Era mucho más corpulento que ella e infinitamente más fuerte. Sin embargo, no pudo evitar que el revólver se disparara en el momento en que la cogió del brazo firmemente, aunque no demasiado fuerte, para no lastimarla. El estallido hizo que se sobresaltaran. Del susto, ella soltó la pistola, y él soltó a su hija. Se quedaron durante unos segundos mirándose. Finalmente, Kristine empuñó el mango del cuchillo, que asomaba de la entrepierna del violador, como si fuera una suerte de extraño y pétreo pene de reserva. Al sacar el cuchillo, la sangre manó a borbotones.


Hanne y Audun se extrañaron de no ver a sus colegas de Asker y Bærum en el lugar que habían convenido. La calle dormía en la oscuridad y el silencio de la noche, sin las esperadas luces azules. El coche se detuvo en seco delante del adosado. Cuando subían corriendo hacia la entrada, oyeron las sirenas de la Policía a pocas manzanas de distancia.
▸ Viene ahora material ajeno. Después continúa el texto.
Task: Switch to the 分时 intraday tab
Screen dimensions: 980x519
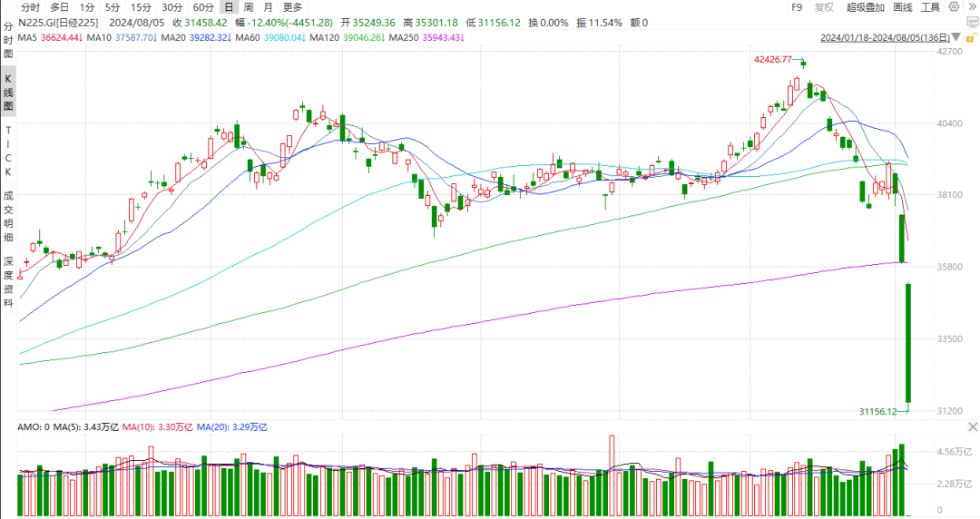Action: [30, 7]
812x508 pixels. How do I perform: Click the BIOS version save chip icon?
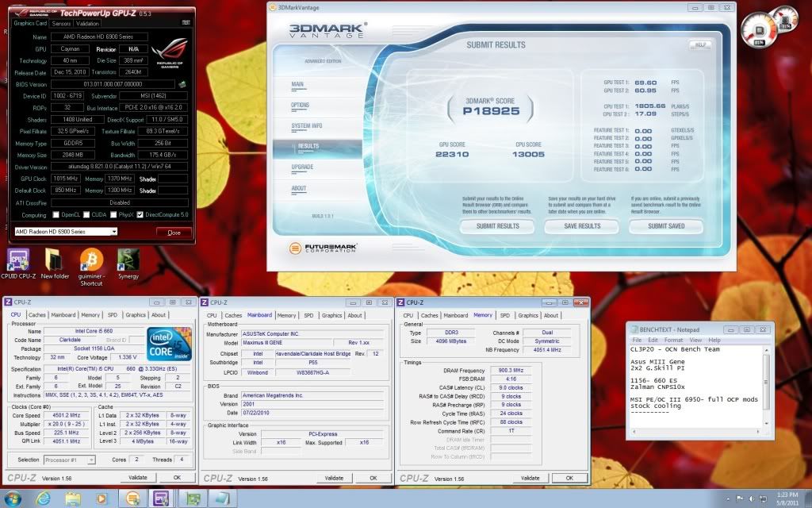(182, 83)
La puerta había sido forzada y estaba abierta de par en par. Llegaban demasiado tarde.

Cuando Hanne subió las escaleras, se topó con una imagen que supo que la perseguiría para siempre.
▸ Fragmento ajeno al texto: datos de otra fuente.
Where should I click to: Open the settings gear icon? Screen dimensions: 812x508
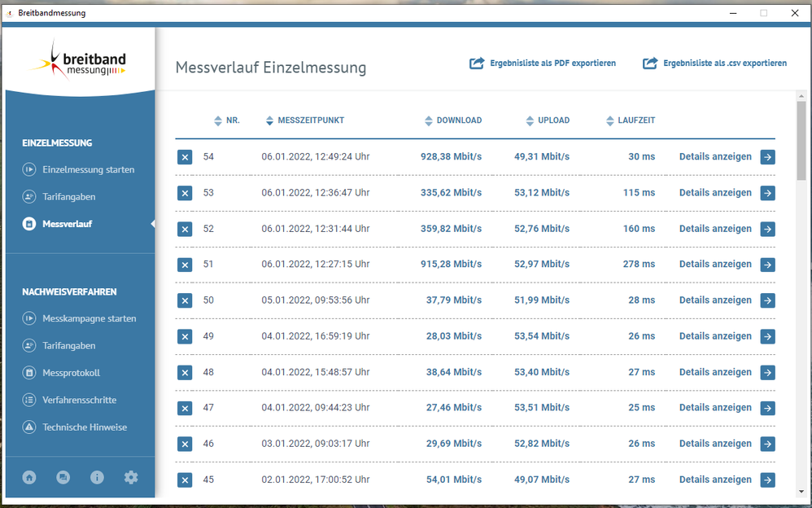click(x=131, y=477)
Atado a una silla, con los brazos hacia atrás, las piernas muy separadas y el mentón pegado al pecho, colgaba su colega Olaf Frydenberg. Estaba casi desnudo y parecía una rana. Del bajo vientre manaba un riachuelo de sangre que desembocaba en un creciente charco entre sus piernas. Antes de comprobarlo, supo que estaba muerto.

Aun así, siguió apuntando, aferrando la pistola con las dos manos. Señaló una esquina de la sala de estar y mandó a Kristine y a su padre alejarse de la víctima. Acataron la orden ipso facto, mirando al suelo como dos niños obedientes.

No halló el pulso de la víctima. Levantó el párpado y el globo ocular la observó fijamente, con una mirada muerta y vacía. Desató las cuerdas alrededor de las muñecas y de los tobillos.

– Vamos a intentar reanimarlo -dijo, obstinada, a su colega-. Ve por el equipo de primeros auxilios.

– Yo lo hice -irrumpió Finn de repente, desde su esquina del salón.

– ¡Fui yo! -La voz de Kristine resonó como furiosa.

– ¡Miente! ¡Fui yo!

Hanne se giró para escrutarlos mejor. No sintió enfado, ni siquiera decepción; solo una inmensa y abrumadora tristeza.

Tenían la misma expresión que el primer día, cuando ambos se sentaron en su despacho. Era un aire de impotencia y aflicción que, ahora también, parecía más acentuada en el gigantón que en su hija.

Kristine seguía sosteniendo el cuchillo en la mano; su padre, la pistola.

– Dejad las armas -les pidió con cierta amabilidad-. ¡Allí!

Señaló una mesa de cristal junto a la ventana. Acto seguido, Salomonsen y ella intentaron reanimar a aquel hombre que yacía en la silla. Fue inútil.